**DATA SUPPLIED**:
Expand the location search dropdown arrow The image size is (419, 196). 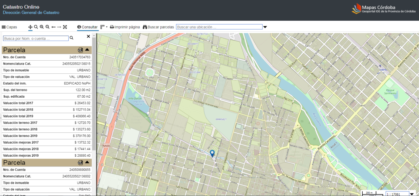(265, 27)
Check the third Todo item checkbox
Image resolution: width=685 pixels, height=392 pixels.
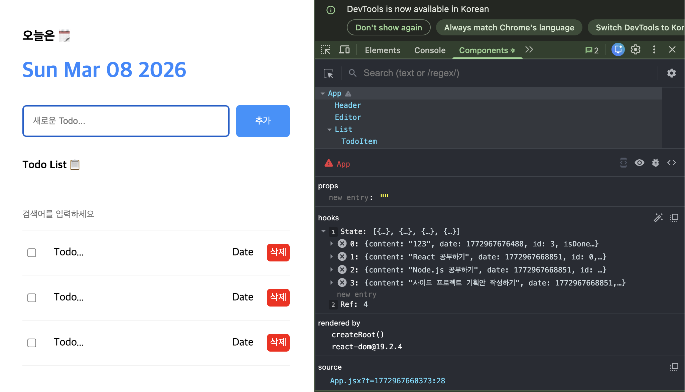click(32, 343)
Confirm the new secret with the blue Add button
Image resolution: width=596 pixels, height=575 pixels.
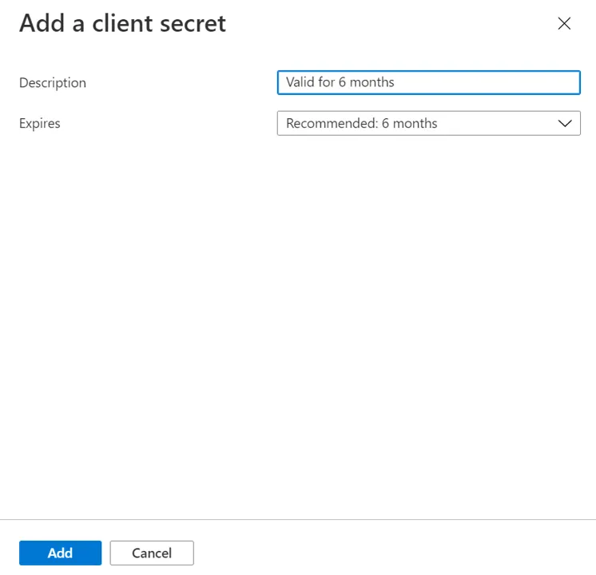tap(61, 553)
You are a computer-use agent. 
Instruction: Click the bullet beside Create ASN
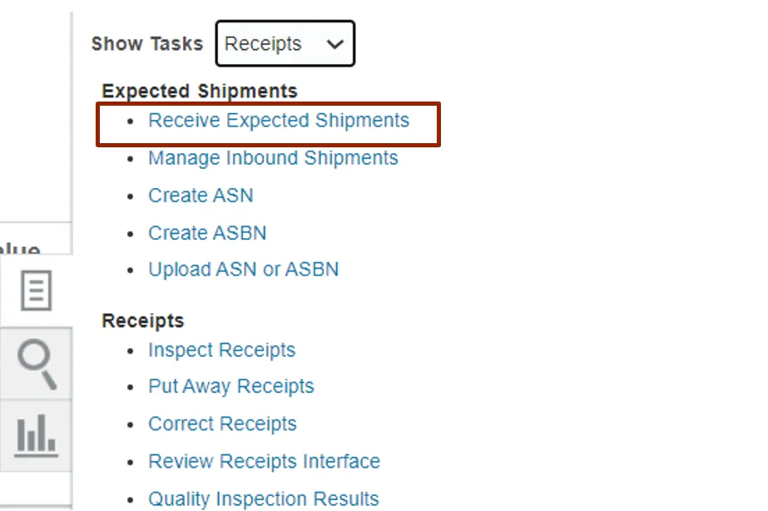[130, 196]
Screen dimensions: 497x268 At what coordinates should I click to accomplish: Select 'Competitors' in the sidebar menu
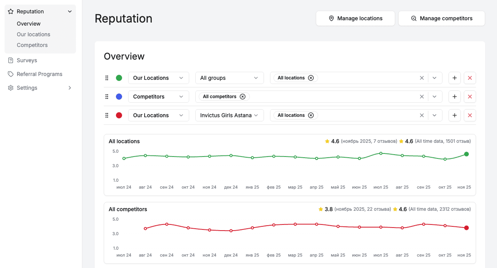pyautogui.click(x=32, y=45)
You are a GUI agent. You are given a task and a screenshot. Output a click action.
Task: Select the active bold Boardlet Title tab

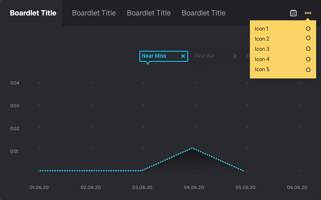pos(33,13)
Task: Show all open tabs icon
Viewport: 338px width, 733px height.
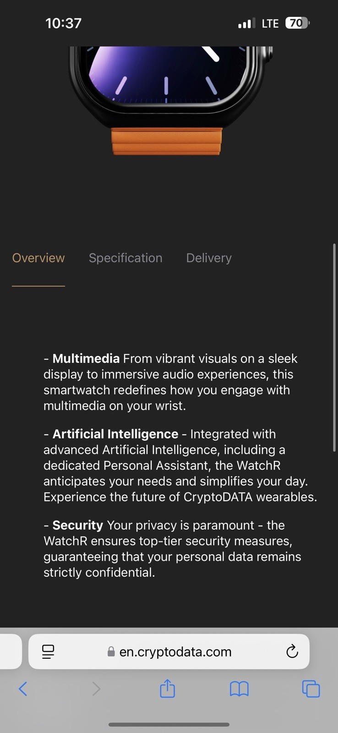Action: [311, 689]
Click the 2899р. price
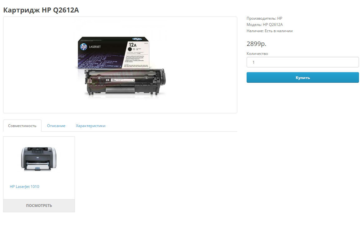This screenshot has height=226, width=364. (256, 44)
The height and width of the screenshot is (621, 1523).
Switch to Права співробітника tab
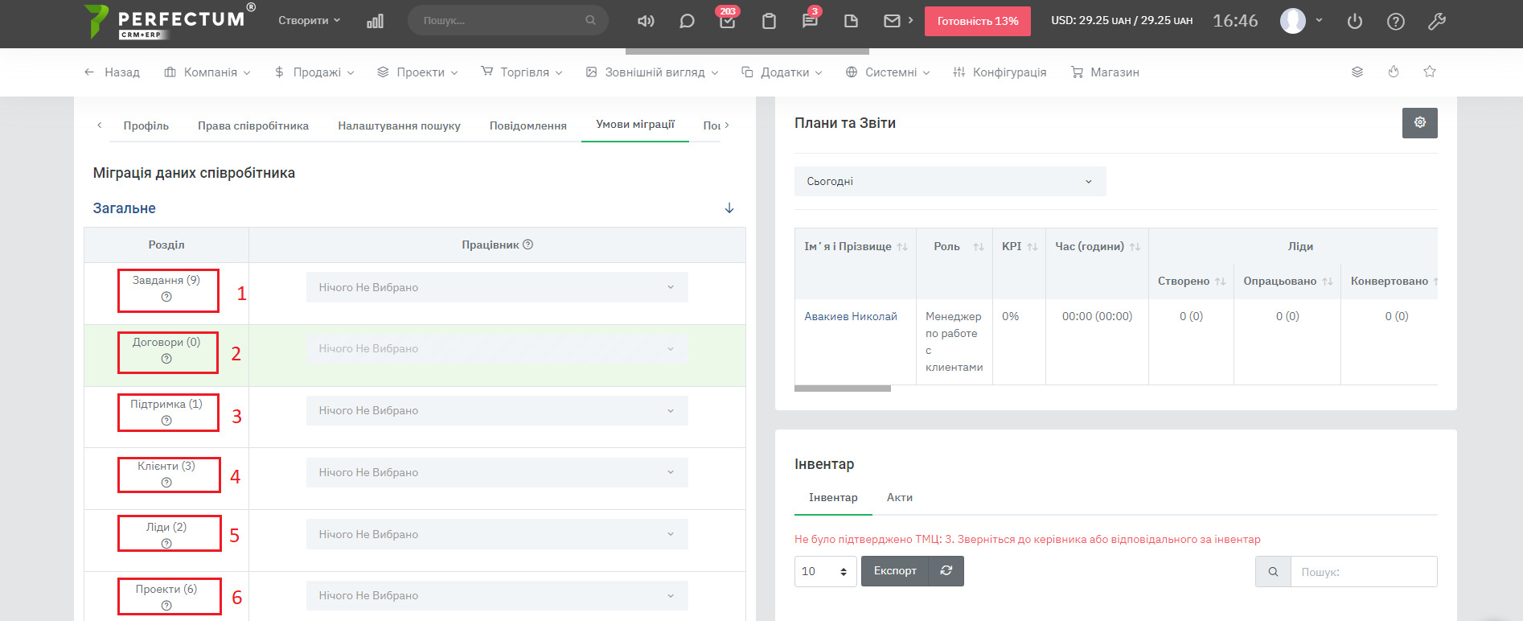click(253, 125)
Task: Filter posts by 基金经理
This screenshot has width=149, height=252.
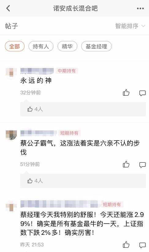Action: pos(96,46)
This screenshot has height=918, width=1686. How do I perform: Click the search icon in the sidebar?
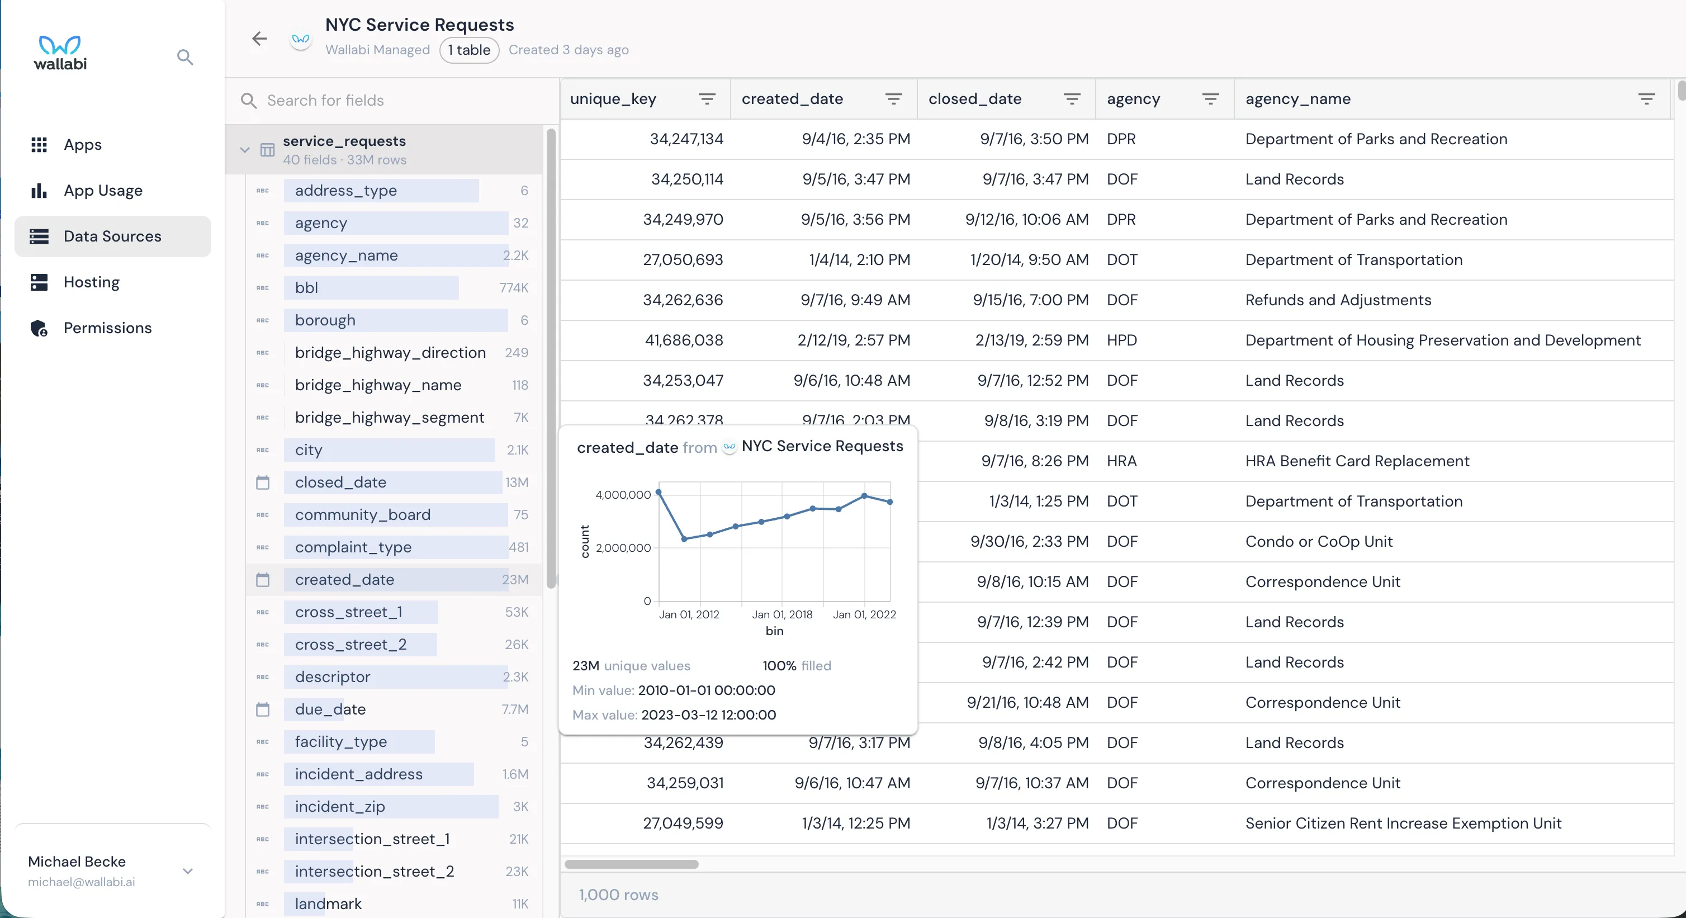[x=185, y=58]
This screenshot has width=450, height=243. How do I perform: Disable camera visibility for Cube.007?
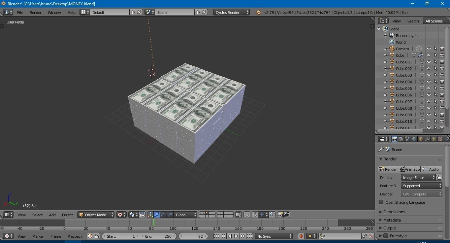(442, 101)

**REQUIRED TASK**: Starting at the line containing "Click the 2899р. price" and ending at the line containing "[x=185, y=58]", express that data as a two-column CSV with the header text,answer. Give each text with its answer on one row, wrap every value in double quotes, replace line breaks inside a value with spaces, and leave the pictures out.

**ANSWER TO THIS EXERCISE**:
text,answer
"Click the 2899р. price","This screenshot has height=226, width=364. (256, 44)"
"The height and width of the screenshot is (621, 1523). Switch to Права співробітника tab","click(253, 125)"
"Task: Filter posts by 基金经理 This screenshot has width=149, height=252.","Action: pos(96,46)"
"This screenshot has height=918, width=1686. How do I perform: Click the search icon in the sidebar?","[x=185, y=58]"